A functional organization allows us to do that, and then we break it into three different types of work that we organize against. We call them our foundational initiatives. This is the stuff that is the bread and butter of what we need to deliver on for our users, like performance, trust and safety, and core messaging and communication features. We have cross-functional teams dedicated to each of those with a design leader, a product leader, and an engine leader, and they have a roadmap.

Then, we have what we call our core priorities. These are the step function things that we’re betting on. We have a few of these, and notably one of them is our new Quests feature, which we announced. We’re getting into how we help game developers bring their games to life and build their businesses. Another one is our embedded activities platform that I mentioned, and then there are a couple of other things in there. 

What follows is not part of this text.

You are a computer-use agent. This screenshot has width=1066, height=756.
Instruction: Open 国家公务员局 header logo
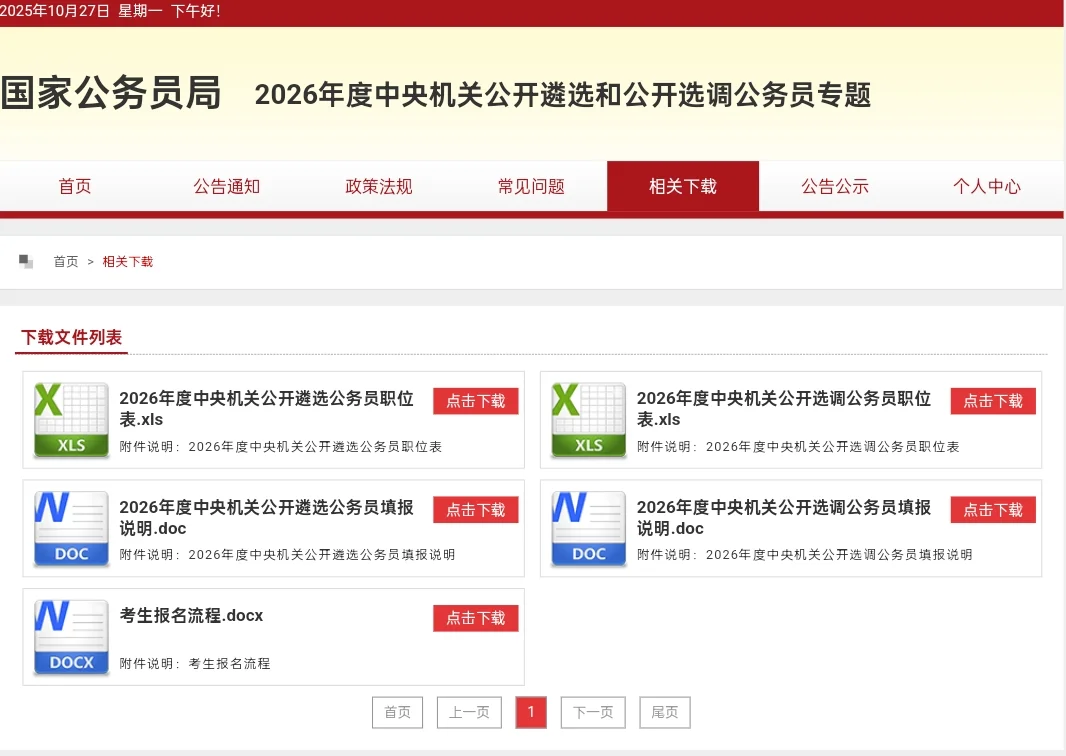(x=110, y=94)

Then, we have a much smaller… I call it a venture initiatives team. It’s a team of six people that report directly to me, and this is the crazy innovation lab where we’re trying stuff that may never come to life, but it’s the bigger swings to see what we could create and innovate on for folks. So that’s how we organize the company, and we run it in an interesting way, too, with Loom videos. I’m happy to get into that if you want, but I’ll pause.

Well, two things. I definitely want you to get into Loom videos. That’s the first time anyone’s ever said that on the show, which is wild. How do you run the company with something called a Loom video?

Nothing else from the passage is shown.